– О, если бы ты знала, как иногда хочется выстирать мужские носки!
Зимняя тоска за окном, глухота по-своему несчастной Екатерины Викторовны, упоминание о мужских носках, пыльный фикус в углу или предстоящая женитьба Мышицы, а может быть, такая сложная ситуация, понять которую никому постороннему не было дано,– кто знает, что вызвало слова Спыхальской. Люция Стефановна все крутила, расстегивала и застегивала дрожащими пальцами вторую сверху пуговицу на кофточке.
– Прости,– наконец очнувшись, шепнула Люция Стефановна.– Прости!
– Лю, слушай, Лю…– начала было Нина Александровна, но тут же прикусила губу.– Ах, черт побери!
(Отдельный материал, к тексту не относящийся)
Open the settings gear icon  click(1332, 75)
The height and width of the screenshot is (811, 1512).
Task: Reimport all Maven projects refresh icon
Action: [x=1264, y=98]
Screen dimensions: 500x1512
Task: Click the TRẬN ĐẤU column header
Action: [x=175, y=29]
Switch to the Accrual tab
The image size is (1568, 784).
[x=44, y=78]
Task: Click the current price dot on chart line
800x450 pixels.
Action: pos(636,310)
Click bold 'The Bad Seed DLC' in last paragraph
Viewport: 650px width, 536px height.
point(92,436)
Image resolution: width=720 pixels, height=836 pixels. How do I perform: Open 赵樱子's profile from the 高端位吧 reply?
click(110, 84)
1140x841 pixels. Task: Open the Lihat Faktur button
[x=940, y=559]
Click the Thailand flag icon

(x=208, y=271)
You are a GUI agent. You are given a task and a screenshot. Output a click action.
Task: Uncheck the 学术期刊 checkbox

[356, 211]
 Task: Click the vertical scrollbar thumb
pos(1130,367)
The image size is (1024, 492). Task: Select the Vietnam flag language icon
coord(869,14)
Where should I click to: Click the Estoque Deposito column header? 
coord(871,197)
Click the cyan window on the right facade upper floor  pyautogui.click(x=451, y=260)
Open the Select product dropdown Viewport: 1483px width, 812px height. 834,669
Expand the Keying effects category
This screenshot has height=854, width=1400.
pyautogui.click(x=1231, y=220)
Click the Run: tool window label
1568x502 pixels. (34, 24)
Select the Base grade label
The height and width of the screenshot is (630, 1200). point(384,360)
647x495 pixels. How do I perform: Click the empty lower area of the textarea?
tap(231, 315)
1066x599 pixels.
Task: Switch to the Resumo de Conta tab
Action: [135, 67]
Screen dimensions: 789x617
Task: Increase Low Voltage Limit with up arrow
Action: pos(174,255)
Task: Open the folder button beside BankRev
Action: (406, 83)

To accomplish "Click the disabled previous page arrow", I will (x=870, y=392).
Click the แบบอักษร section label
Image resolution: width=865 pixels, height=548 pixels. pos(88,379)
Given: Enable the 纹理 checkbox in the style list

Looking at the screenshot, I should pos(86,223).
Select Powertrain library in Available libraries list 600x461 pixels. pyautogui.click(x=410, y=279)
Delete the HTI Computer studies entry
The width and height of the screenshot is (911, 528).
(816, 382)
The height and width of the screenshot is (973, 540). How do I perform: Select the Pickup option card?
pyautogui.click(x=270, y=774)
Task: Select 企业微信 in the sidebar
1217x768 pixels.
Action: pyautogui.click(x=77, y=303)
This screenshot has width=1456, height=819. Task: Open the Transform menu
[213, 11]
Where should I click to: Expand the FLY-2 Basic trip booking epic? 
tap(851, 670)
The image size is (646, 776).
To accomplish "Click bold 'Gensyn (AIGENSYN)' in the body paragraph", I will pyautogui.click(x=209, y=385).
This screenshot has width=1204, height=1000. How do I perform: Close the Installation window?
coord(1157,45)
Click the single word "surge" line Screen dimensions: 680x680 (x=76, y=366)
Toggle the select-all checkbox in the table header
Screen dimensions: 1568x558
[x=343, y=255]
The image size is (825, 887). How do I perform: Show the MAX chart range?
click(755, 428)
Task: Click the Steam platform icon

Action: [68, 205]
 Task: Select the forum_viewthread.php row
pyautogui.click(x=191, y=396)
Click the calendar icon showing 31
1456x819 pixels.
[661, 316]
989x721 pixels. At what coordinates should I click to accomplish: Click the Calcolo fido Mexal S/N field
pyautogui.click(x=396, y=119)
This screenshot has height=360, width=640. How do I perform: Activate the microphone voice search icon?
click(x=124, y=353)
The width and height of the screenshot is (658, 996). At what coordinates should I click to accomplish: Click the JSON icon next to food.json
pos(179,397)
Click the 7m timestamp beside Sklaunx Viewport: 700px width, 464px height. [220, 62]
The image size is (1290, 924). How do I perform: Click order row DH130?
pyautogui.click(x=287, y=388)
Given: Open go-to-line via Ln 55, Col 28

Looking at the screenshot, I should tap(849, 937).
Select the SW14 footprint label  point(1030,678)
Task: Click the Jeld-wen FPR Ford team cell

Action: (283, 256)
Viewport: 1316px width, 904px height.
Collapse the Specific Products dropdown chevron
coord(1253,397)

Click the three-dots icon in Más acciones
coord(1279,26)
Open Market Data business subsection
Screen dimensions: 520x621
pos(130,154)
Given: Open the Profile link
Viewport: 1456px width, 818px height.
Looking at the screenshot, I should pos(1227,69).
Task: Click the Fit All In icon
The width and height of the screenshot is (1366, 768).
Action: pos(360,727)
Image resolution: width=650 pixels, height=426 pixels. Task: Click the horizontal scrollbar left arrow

Нина Александровна вдруг увидела себя как бы со стороны – длинноногую, нарядную, красивую, благополучную, самоуверенную, холодную. Сидит нога на ногу, старательно скрывает чувства, втайне от самой себя относится к Люции Стефановне с великолепной снисходительностью как к неудачнице и дурнушке. А у самой есть сын, муж, перспектива новой квартиры, положение четвертой дамы поселка. Боже мой, боже мой, какая самоуверенная дрянь!
– Люция, дорогая… Секундочку, Лю… Ах, как нехорошо!
Но уже звенел звонок, и уже Люция Стефановна, похудевшая за секунду, торопливо поднималась, чтобы исчезнуть в шуме и многолюдности перемены, а Нина Александровна все сидела у окна, испытывая желание стать такой же несчастной и некрасивой, как Люция Стефановна, оглохнуть, чтобы скрыться в тени пыльного фикуса, или растоптать свой элегантный костюм – недавний подарок Сергея Вадимовича. Она ничего не слышала и не замечала до тех пор, пока на всю учительскую не раздался самоуверенный баритон:
– Привет, привет, привет!
Это входил в комнату записной остряк и сердцеед Мышица – действительно в наимоднейшей куртке с золотистыми пуговицами, осененными одноглавыми орлами; замша аристократически бархатилась, галстук был шире ладони, носки на самом деле пестрые, и Нина Александровна почувствовала к Мышице такую же душевную ненависть, какую ощущала к самой себе. Войдя в учительскую, Мышица небрежно бросил на длиннющий стол классный журнал, увидев Нину Александровну, расплылся в особенной, специальной, улыбке:
– Нине Александровне мильон приветствий! – И застыл с распростертыми руками, словно бы окаменев от восторга.– Ах, какой туалет!
После фильма «Доживем до понедельника», в котором преподаватель физкультуры был изображен карикатурно-зло, Мышица, несмотря на свою непроходимую глупость, поступил необыкновенно здраво: стал откровенно преувеличивать и свою глупость, и любовь к дамам, и трафаретность записного остряка, что позволило ему совершенно раскрепоститься, не потеряв при этом ничего в глазах окружающих, которые теперь только элегически вздыхали: «Мышица есть Мышица!»
– Нина Александровна, дозвольте присесть с вами рядком? Пахло от Мышицы «Красной Москвой», лицо кавказского типа было красивым, глаза черные и выразительные, но тем более, тем более… Специально, не обращая внимания на физкультурника, Нина Александровна первая радостно и вежливо поздоровалась с Верой Трофимовной Царевой – преподавательницей химии, почтительно раскланялась с Еленой Алексеевной – учительницей естествознания, по-девчоночьи сделала реверанс Анне Семеновне – преподавательнице математики и своей бывшей наставнице. Потом Нина Александровна сдержанно кивнула завучу Петру Петровичу Галкину и уж тогда неторопливо повернулась к Мышице, так как отмщения жаждало все: новая куртка, жгучее брюнетство, стройное тело спортсмена, глупость, мороченье головы красавице Светлане Ищенко, дурацкой расцветки носки! Крови Мышицы – вот чего хотела Нина Александровна и поэтому, посмотрев на него и убедившись, что физкультурник не предчувствует беды, начала спокойно ждать, когда учительская вместит в себя весь наличный преподавательский состав и в ней сделается шумно, как на восточном базаре. На это ушло всего две-три минуты, и, чтобы прервать шум, гам и крик в учительской, надо было сделать что-нибудь очень заметное или быть просто-напросто Ниной Александровной Савицкой – высокой, красивой и значительной женщиной, поступки и слова которой никогда не проходили незамеченными для окружающих. Поэтому Нина Александровна неторопливо отошла от Мышицы, не делая ничего лишнего и подчеркнуто заметного, приблизилась к разговаривающим завучу Петру Петровичу и двум учительницам и остановилась возле них в такой позе, которая могла быть истолкованной как желание заговорить.